Obama Embraces Hiroshima Survivor Who Pushed To Add U.S. Victims' Names To Memorial

"We remember all the innocents killed in the arc of that terrible war."

The world was reminded how far America's relationship with Japan has come since the terrifying days of World War II when U.S. President Barack Obama embraced one of the survivors of the Hiroshima attack.

Obama became the first sitting U.S. president to visit Hiroshima, paying tribute to the city ravaged by an American atomic bomb at the end of the war. 

Over 100,000 people died from the attacks on Hiroshima and Nagasaki, the only times in world history that a nuclear bomb has been used as a weapon of war.
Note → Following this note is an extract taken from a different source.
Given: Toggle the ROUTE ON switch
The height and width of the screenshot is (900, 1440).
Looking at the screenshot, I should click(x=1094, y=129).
Nuclear disarmament has been a top priority of Obama's presidency, and he urged those who heard his Friday speech to continue his mission.

"We remember all the innocents killed in the arc of that terrible war," he said before meeting Shigeaki Mori, a historian who lived through the 1945 bombing of Hiroshima.

Mori isn't just a survivor, though. He's also spent decades advocating for the American victims of the Hiroshima attack.

President Barack Obama hugs Shigeaki Mori, an atomic bomb survivor, during a ceremony at Hiroshima Peace Memorial Park on Friday.

Mori tracked down the families of the 12 American POWs killed in the bombing, learning about their lives and pushing for their names to be added to the city's official memorial. Mori was 8 when the bombs dropped, and considers the Americans victims as much as the Japanese.

“Unless someone speaks for them, their sacrifices would be thrown into darkness," he told Stars and Stripes last year. "I wanted to shed light on those Americans who fell the victims of the bombing just like [the] other 140,000 people.”

The Americans' names were eventually added to the Hall of Remembrance in Hiroshima Peace Memorial Park.

Prior to Obama's trip, Mori told CNN that "I think it is wonderful that he will visit Hiroshima to mourn for all victims of war."

Shuji Kajiyama/AP
Shigeaki Mori, right, pushed for the names of American POWs killed in the Hiroshima attack to be added to the city's official memorial.